Task> Using the records that follow, copy every line containing the word "agent".

Dataset entries:
▶

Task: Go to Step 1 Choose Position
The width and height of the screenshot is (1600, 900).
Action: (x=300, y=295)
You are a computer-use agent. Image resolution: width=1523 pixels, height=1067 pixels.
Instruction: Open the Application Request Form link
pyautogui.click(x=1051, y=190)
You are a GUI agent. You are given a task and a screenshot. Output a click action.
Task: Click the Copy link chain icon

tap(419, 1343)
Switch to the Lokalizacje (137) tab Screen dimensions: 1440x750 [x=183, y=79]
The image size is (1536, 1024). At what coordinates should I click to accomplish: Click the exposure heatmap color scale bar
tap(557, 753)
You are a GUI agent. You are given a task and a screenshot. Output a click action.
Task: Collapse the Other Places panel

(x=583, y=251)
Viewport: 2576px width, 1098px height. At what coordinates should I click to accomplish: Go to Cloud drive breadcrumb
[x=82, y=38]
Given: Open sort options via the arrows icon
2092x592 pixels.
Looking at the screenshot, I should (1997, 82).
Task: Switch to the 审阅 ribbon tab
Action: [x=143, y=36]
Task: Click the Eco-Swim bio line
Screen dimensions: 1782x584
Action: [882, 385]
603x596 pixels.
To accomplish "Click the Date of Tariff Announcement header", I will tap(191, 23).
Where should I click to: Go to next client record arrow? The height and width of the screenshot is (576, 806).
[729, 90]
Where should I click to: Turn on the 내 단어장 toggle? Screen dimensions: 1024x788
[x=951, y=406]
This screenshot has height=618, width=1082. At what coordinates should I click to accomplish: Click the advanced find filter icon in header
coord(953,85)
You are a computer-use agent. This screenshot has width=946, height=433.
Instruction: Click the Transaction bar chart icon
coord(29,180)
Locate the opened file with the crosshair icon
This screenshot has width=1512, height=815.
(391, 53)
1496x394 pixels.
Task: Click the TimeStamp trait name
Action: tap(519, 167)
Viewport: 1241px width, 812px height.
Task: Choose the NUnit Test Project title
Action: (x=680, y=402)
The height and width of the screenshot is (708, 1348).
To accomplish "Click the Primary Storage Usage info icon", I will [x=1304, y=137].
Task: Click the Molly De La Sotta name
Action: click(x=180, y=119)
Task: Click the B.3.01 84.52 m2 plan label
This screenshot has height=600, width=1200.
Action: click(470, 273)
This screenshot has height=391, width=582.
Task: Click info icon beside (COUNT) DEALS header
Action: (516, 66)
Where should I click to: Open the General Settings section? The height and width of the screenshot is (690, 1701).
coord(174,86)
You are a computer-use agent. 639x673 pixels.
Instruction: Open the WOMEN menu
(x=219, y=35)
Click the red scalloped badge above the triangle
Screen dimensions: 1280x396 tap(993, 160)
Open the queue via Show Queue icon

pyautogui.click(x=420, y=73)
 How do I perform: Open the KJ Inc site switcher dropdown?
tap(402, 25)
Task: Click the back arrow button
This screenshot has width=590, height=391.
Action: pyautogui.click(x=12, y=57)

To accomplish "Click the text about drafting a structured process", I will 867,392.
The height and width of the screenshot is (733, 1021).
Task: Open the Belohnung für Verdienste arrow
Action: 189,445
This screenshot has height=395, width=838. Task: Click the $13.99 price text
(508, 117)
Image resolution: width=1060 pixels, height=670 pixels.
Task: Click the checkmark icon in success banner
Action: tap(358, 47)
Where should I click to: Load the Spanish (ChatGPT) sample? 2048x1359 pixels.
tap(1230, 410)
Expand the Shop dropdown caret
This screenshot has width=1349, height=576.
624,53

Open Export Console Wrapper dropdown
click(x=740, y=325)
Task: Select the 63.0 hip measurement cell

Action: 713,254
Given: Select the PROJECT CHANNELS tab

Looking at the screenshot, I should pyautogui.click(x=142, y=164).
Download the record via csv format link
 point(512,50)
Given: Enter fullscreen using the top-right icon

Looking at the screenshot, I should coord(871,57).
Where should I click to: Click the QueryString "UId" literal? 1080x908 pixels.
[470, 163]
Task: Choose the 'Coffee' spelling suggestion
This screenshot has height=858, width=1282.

◀

Output of the task>
You are a computer-use agent. Image resolution: width=1523 pixels, height=1067 pixels.
You are a GUI agent. You are given a task and a screenshot. Output a click action.
You are a GUI agent. You are given a task and a screenshot. Output a click action.
You are a computer-use agent. This screenshot has width=946, height=433.
You are a computer-use agent. 639x673 pixels.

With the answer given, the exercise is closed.